Michaël Mention : Ça dépend du sujet. … Et justice pour tous est un bon exemple. Comme vous, je suis profondément indigné par les crimes pédophiles, j’ai toujours voulu aborder le sujet, mais j’attendais l’idée qui me permettrait d’écrire autre chose que « la pédophilie, c’est mal ». Puis, le scandale lié à Jimmy Savile (l’animateur de Top of the Pops) a éclaté, révélant un réseau impliquant des politiciens. C’est là que je me suis lancé, car cet aspect me permettrait de boucler ma trilogie consacrée à l’Angleterre.

Je fonctionne toujours ainsi, par détours. Je n’aime pas les sujets traités au premier degré, je trouve ça facile et souvent contre-productif. J’aimerais écrire sur la politique intérieure de notre pays, j’ai été consterné par Sarkozy, Hollande, et je le suis aujourd’hui par Macron, mais je ne vois pas l’intérêt de pondre un bouquin pour détailler leurs incompétences, répéter ce qui inonde les réseaux sociaux. Oui, nos dirigeants sont pathétiques, mais ça n’a rien d’exceptionnel. Ce qui m’intéresse, c’est le pourquoi, la trajectoire qui façonne les décisions. J’aime comprendre les faits, ça me permet de mieux aborder le monde dans lequel je vis.

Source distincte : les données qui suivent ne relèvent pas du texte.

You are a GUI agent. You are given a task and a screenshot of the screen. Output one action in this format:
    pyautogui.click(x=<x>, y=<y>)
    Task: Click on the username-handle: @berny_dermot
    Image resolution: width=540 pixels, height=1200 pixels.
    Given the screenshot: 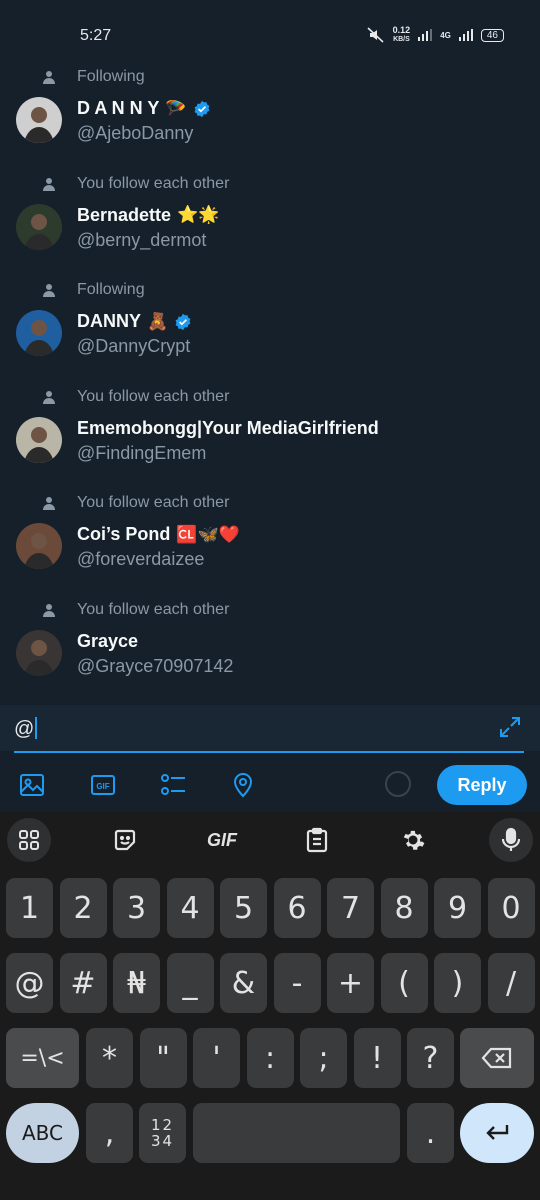 What is the action you would take?
    pyautogui.click(x=142, y=240)
    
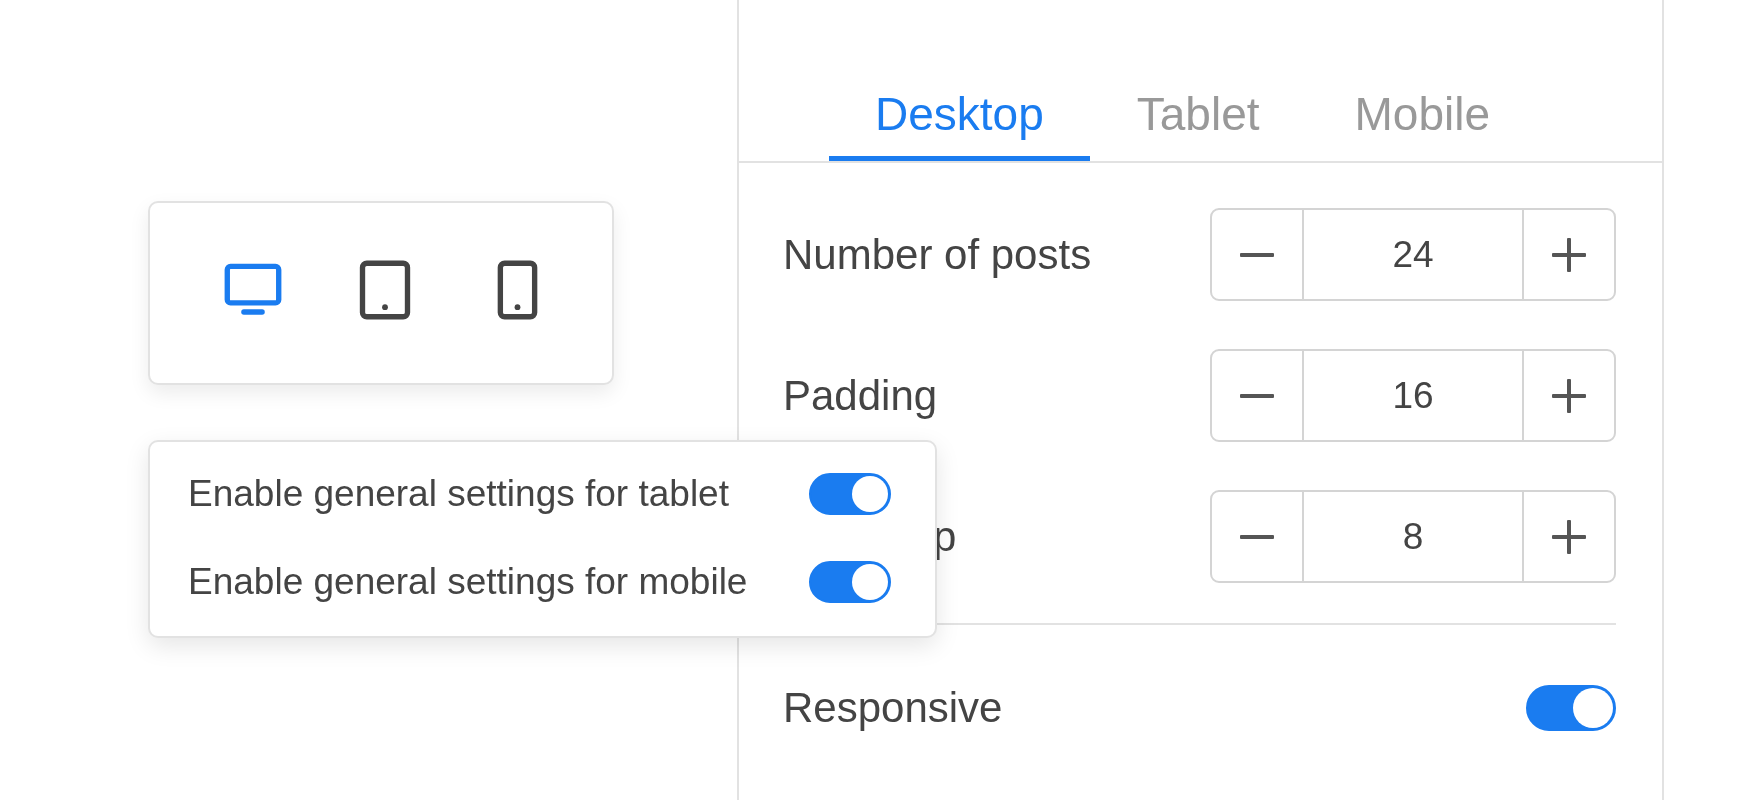 The image size is (1763, 800). What do you see at coordinates (1413, 536) in the screenshot?
I see `number-field: 8` at bounding box center [1413, 536].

Dans De mort lente, j’évoque l’attentat à Charlie Hebdo, j’en avais besoin, mais depuis 2015, j’attendais le « bon sujet » pour évoquer cette tragédie. Je l’ai fait, enfin, et c’est une partie du roman à laquelle je suis très attachée, puisque elle marque un rapprochement entre les personnages.

Bepolar : Êtes-vous déjà en train d’écrire un autre roman ?
Michaël Mention : J’ai terminé le prochain, qui paraîtra chez 10-18 dans un an, et je viens de boucler une nouvelle. Je me laisse quelques jours pour profiter de ma famille, et je réfléchirai au prochain roman pour les éditions Stéphane Marsan. Il y a tant de sujets, d’émotions, de contradictions à traiter… j’ai hâte.